What to produce :: Format the entries, from the line containing "The image size" through the last entry, inclusive, as a Markdown table with the columns Row and Line. Number each line and skip blank lines, and leave the pictures out.

Data lines:

______

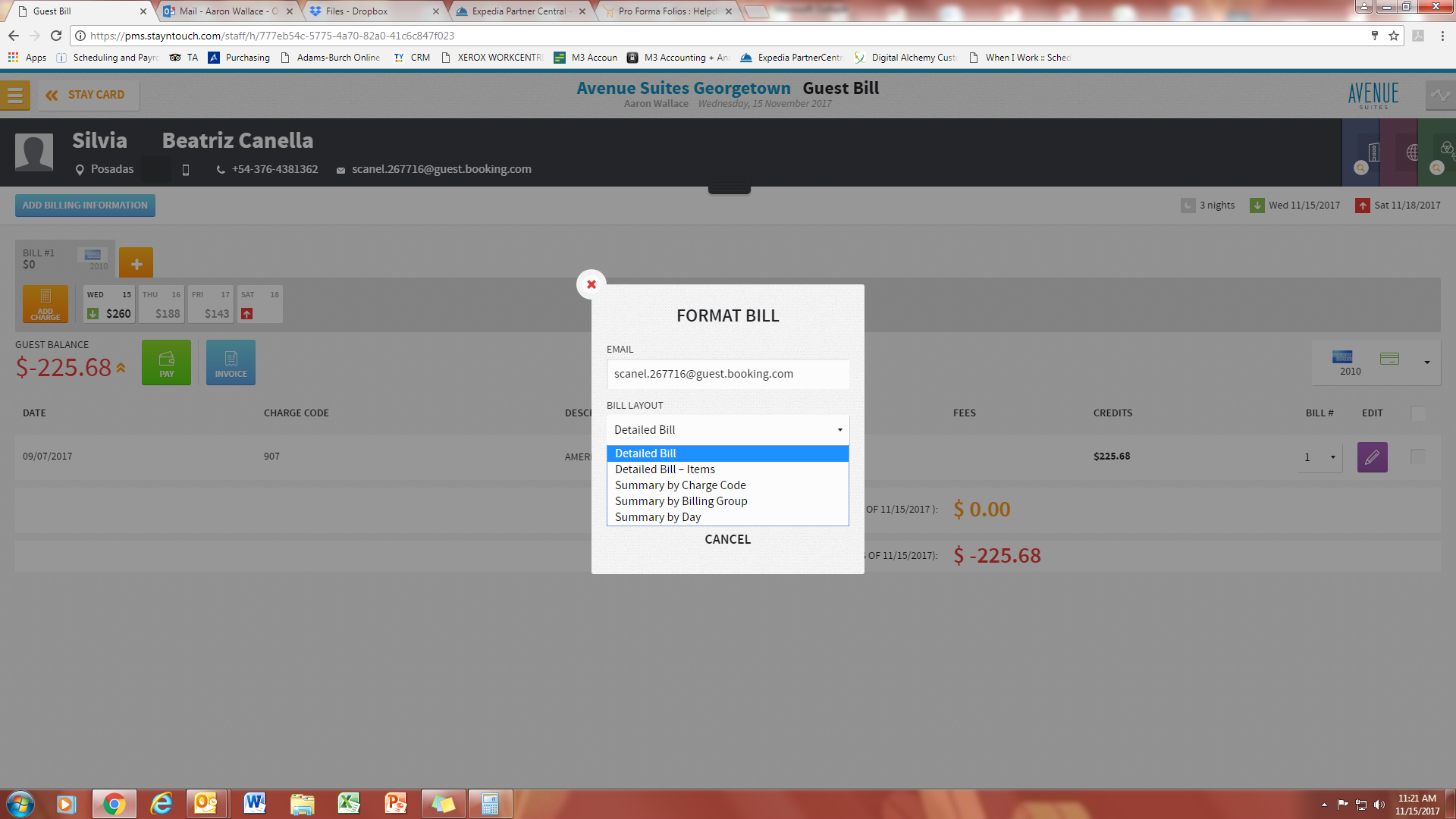Viewport: 1456px width, 819px height.
Task: Click the green Pay wallet button
Action: (166, 362)
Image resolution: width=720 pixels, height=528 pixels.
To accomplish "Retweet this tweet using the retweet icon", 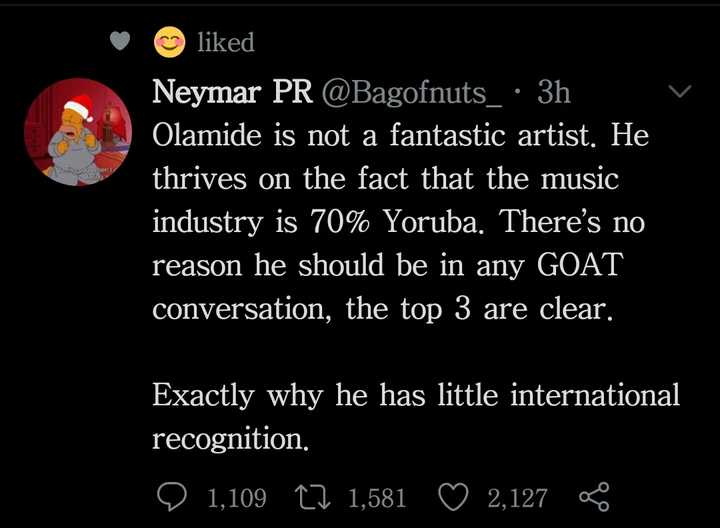I will [321, 497].
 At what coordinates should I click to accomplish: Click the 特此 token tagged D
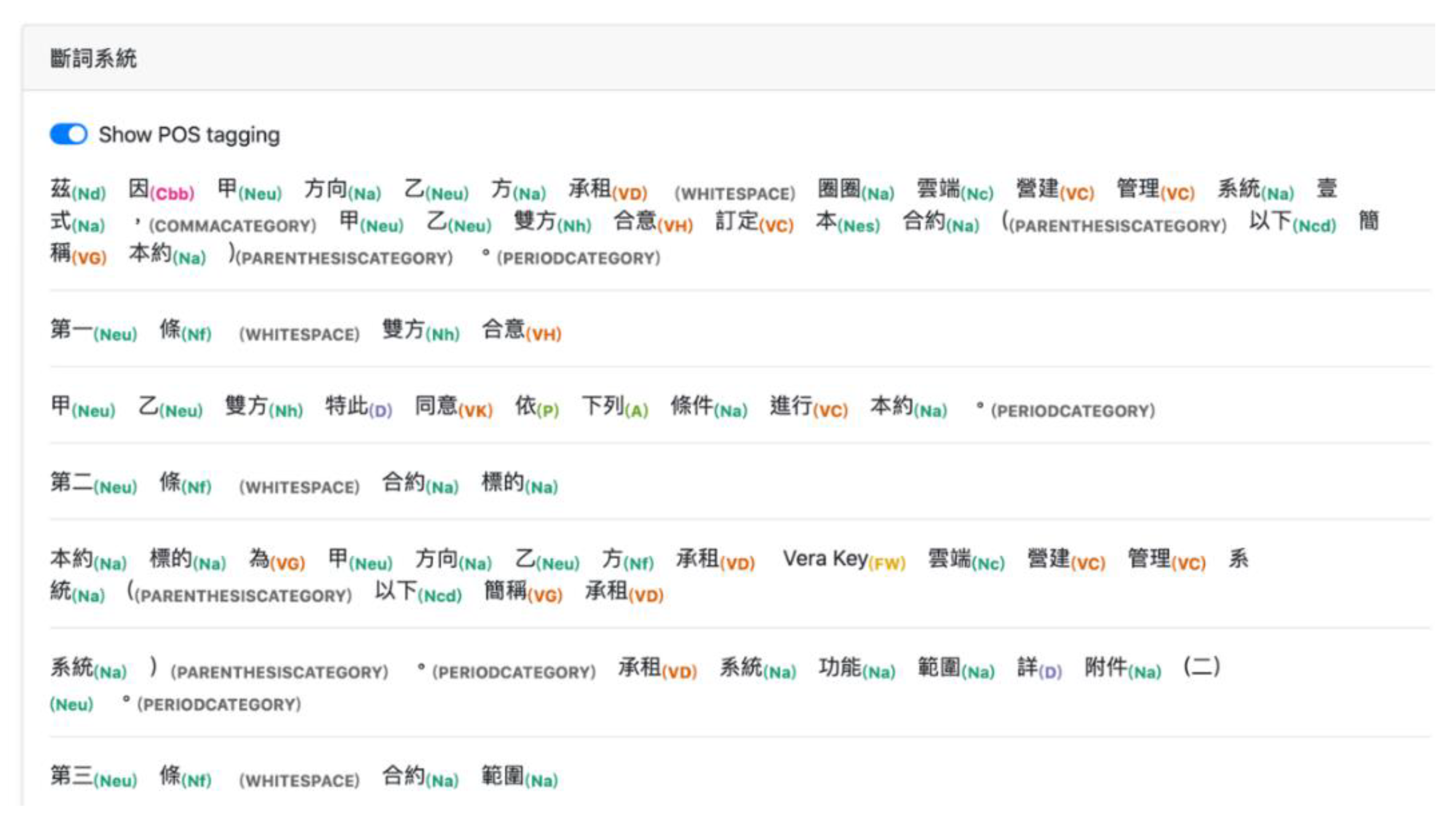358,407
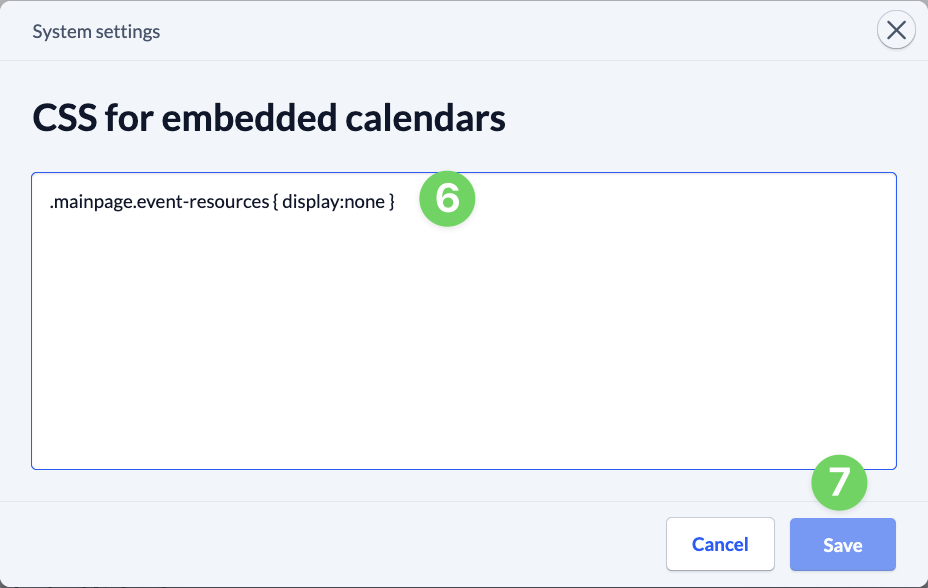
Task: Click the opening curly brace in the CSS
Action: pos(275,202)
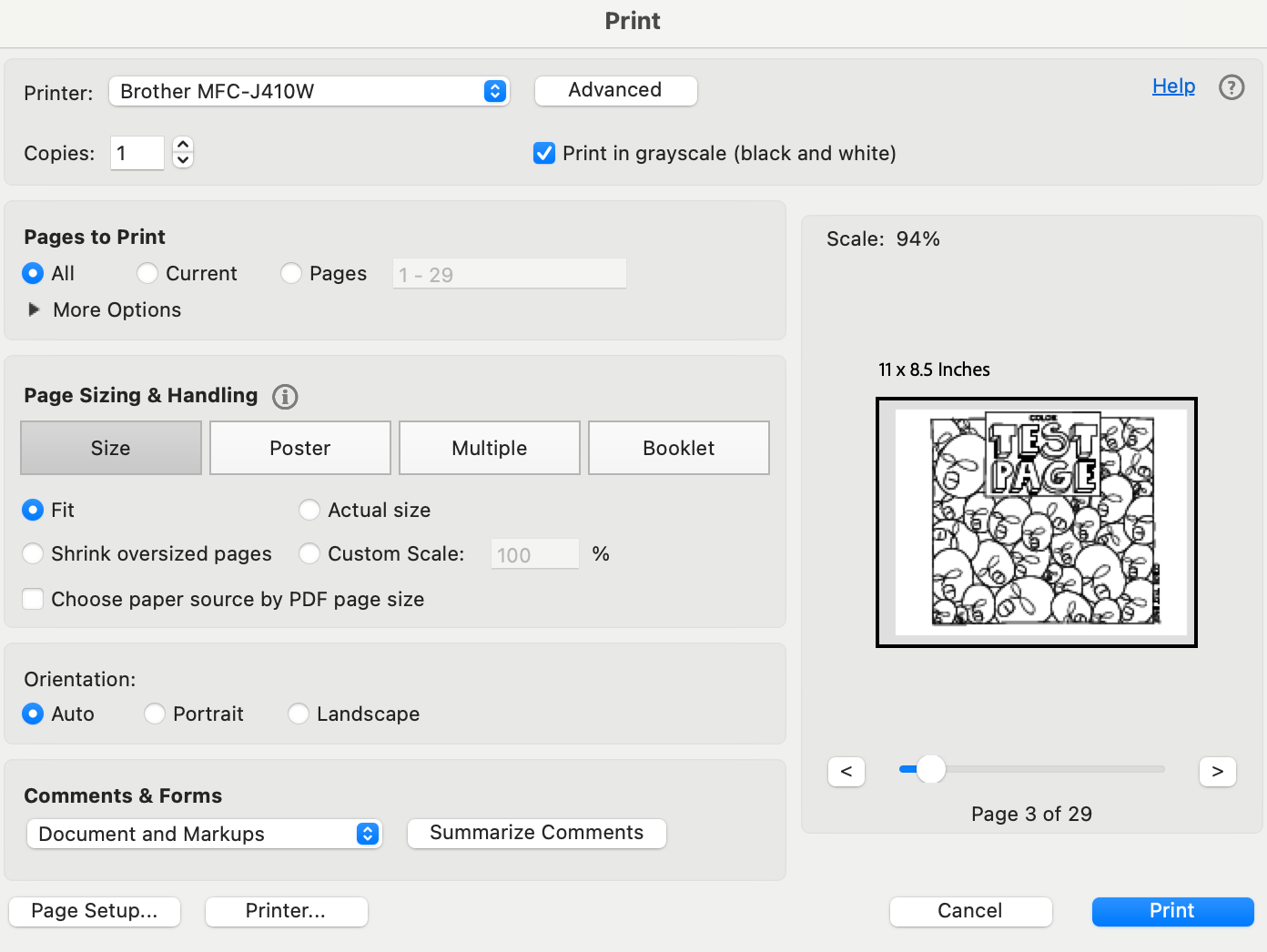Decrease copies with stepper down arrow
1267x952 pixels.
point(183,160)
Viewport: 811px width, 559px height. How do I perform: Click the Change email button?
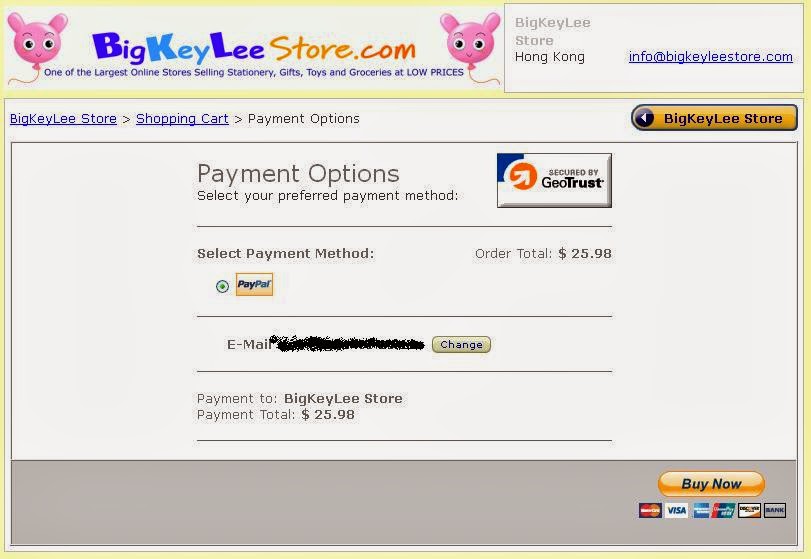461,344
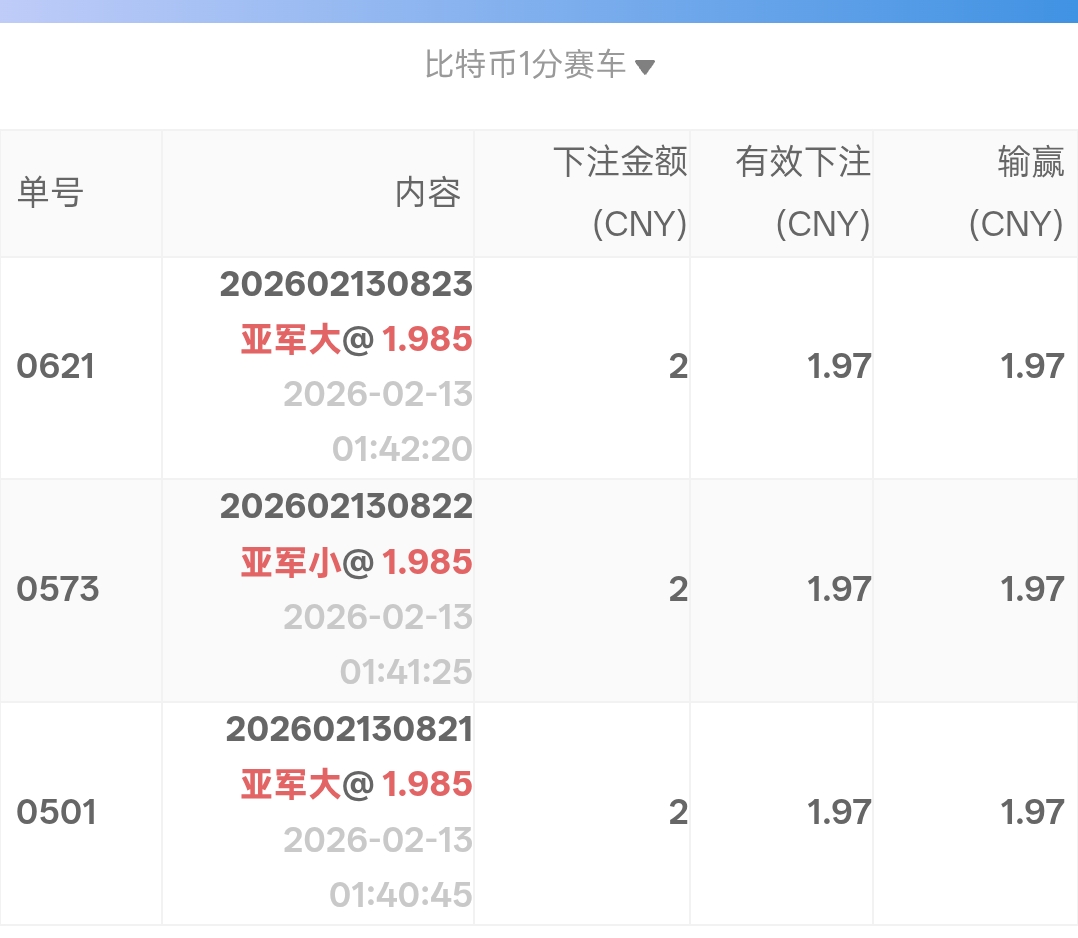The height and width of the screenshot is (938, 1078).
Task: Click the 内容 column header
Action: click(428, 193)
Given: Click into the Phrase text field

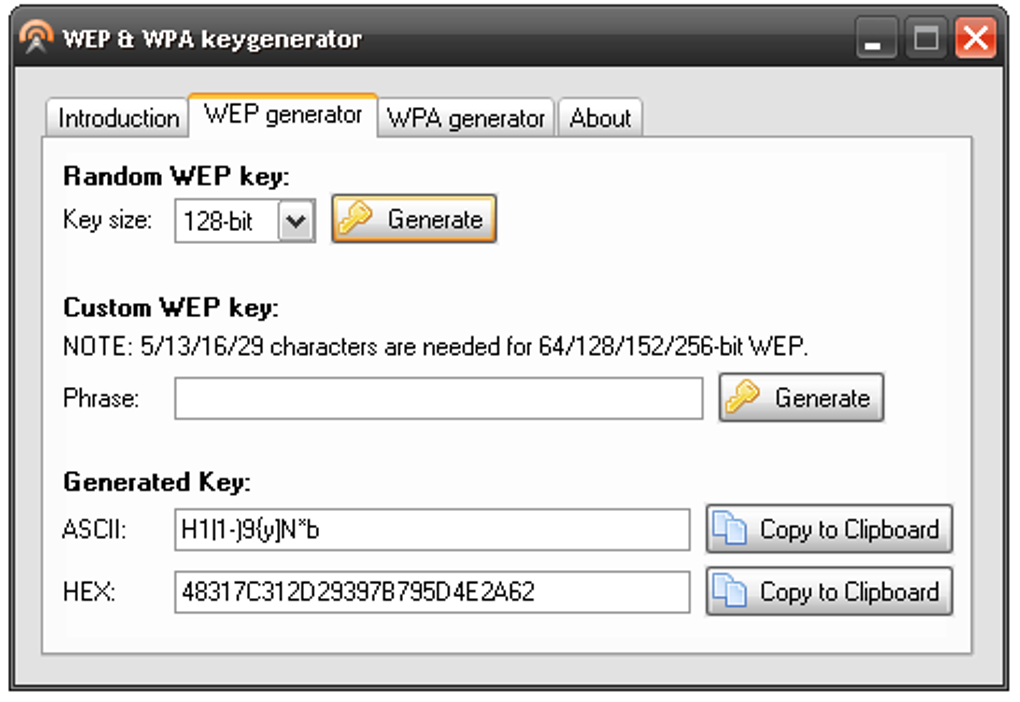Looking at the screenshot, I should pos(438,398).
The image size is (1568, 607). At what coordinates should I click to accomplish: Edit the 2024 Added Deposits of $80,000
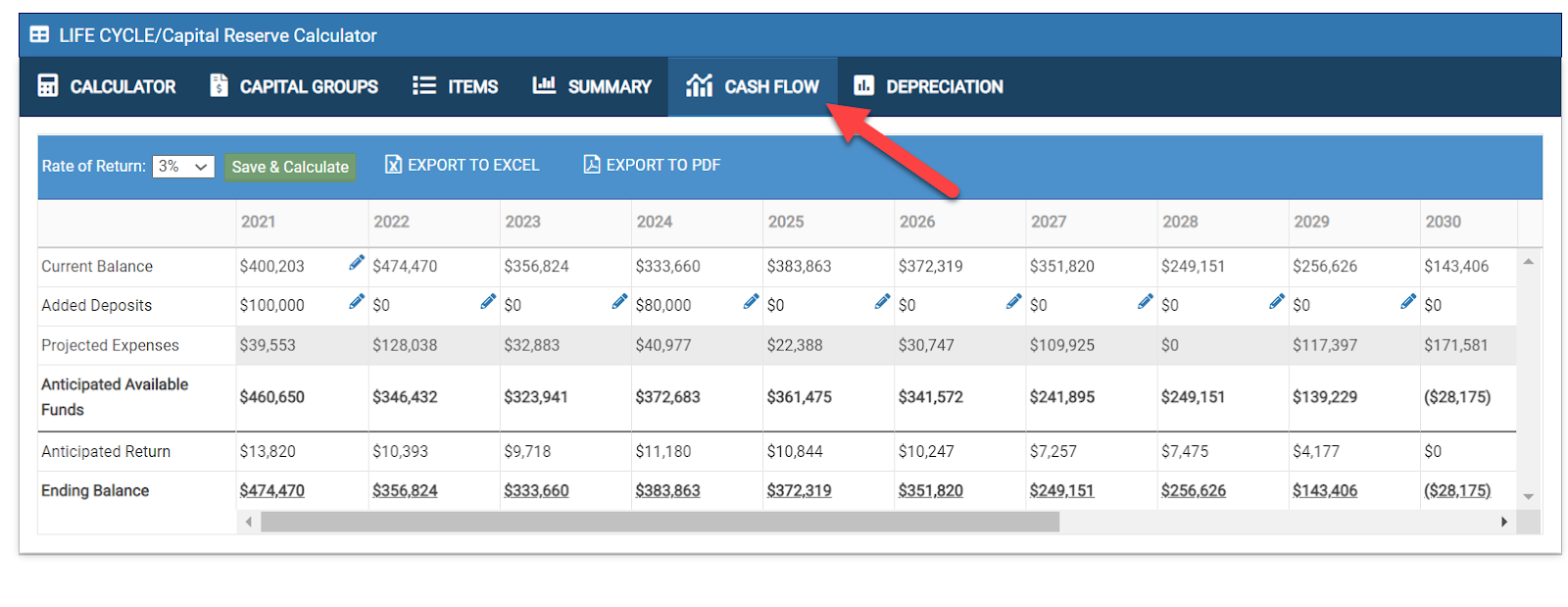(x=751, y=301)
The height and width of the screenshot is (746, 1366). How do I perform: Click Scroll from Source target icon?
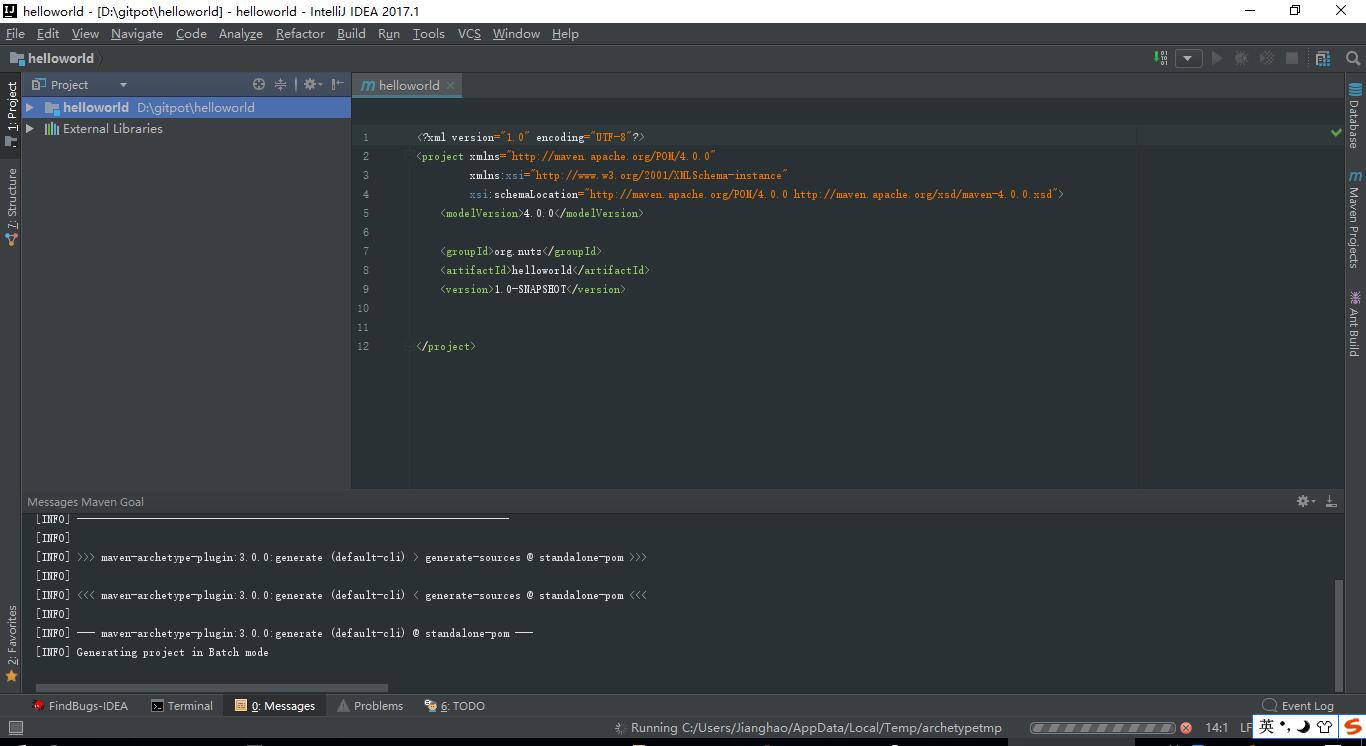coord(259,85)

______

Exercise result ::
| Row | Line |
|---|---|
| 1 | The image size is (1568, 607). At what coordinates should I click to accomplish: Edit the 2024 Added Deposits of $80,000 |
| 2 | (x=751, y=301) |
| 3 | The height and width of the screenshot is (746, 1366). How do I perform: Click Scroll from Source target icon? |
| 4 | coord(259,85) |